Com a medida, 61,5% dos servidores do Executivo estadual, incluindo os da área da Segurança, terão acesso a recursos do 13º salário ainda em 2019. Os funcionários cujo valor do benefício extrapole R$ 2 mil receberão em 2020, em data a ser anunciada posteriormente.

São 348 mil beneficiados entre os 567 mil servidores, além de pensionistas. A maior parte dos contemplados integra a Educação: cerca de 197 mil. O pagamento contempla, por exemplo, 54% dos trabalhadores da Educação e 35% dos da Saúde.

O Governo de Minas explicou que conta com a operação financeira envolvendo recebíveis do nióbio para quitar todo o benefício. O leilão do nióbio foi adiado para o ano que vem.

Em relação ao pagamento para servidores da Segurança Pública, será cumprido acordo feito em novembro com a categoria. Portanto, o 13º salário será pago em três parcelas em dezembro, janeiro e fevereiro, sempre no dia 21.

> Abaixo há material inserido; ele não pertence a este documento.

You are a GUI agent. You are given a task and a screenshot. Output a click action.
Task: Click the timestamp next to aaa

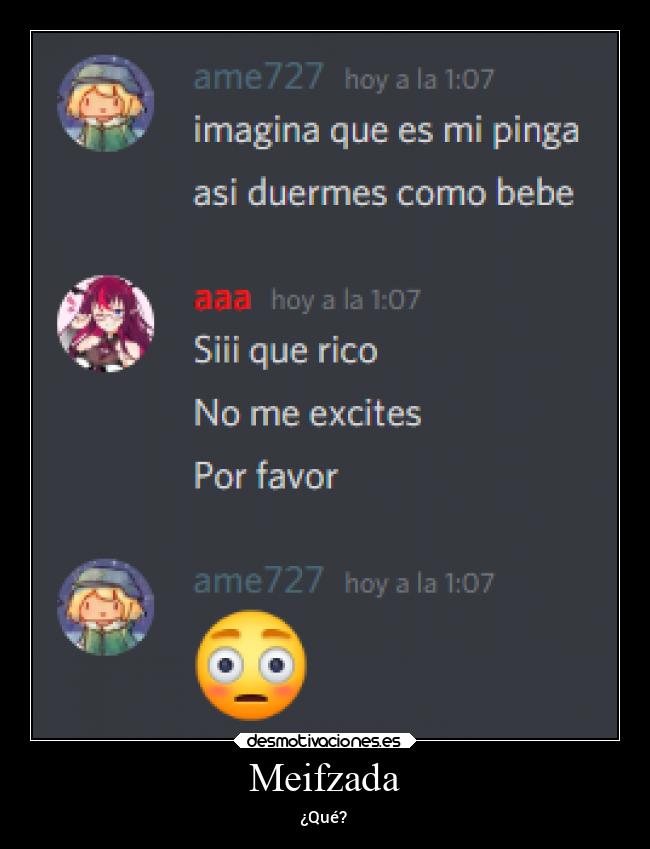tap(346, 300)
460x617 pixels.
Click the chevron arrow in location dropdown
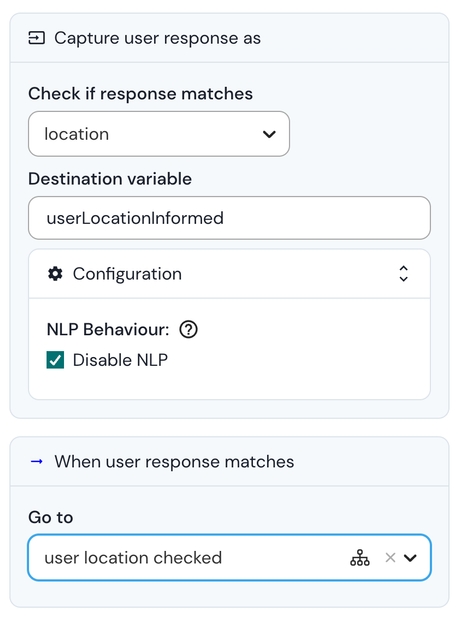click(269, 134)
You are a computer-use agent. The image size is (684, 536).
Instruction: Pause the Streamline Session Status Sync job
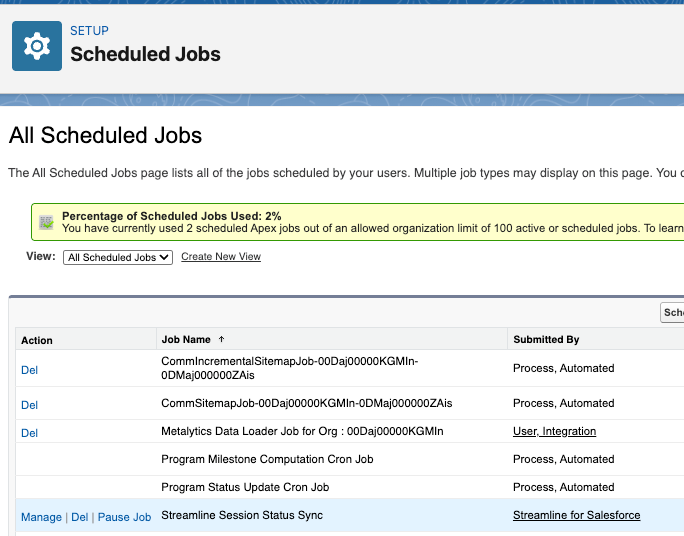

O Estado afirma que trabalha para realizar ainda no 1º trimestre de 2020 a quitação do 13º de todo o funcionalismo público. A modelagem da operação já foi definida e, agora, vigora período de silêncio imposto pelo Artigo 48 da Instrução 400 da Comissão de Valores Mobiliários (CVM).

Cessão onerosa

O pagamento do 13º salário será possível em função dos R$ 411 milhões provenientes do leilão de volumes excedentes da cessão onerosa e que serão transferidos pela União para o Estado na próxima semana.

Conforme determina a Lei Federal 13.885, o recurso advindo da cessão onerosa será usado, exclusivamente, para o pagamento de despesas previdenciárias e/ou investimentos. Porém, isso possibilita que o Estado utilize recursos que originalmente seriam destinados a despesas previdenciárias sejam utilizados com o 13º.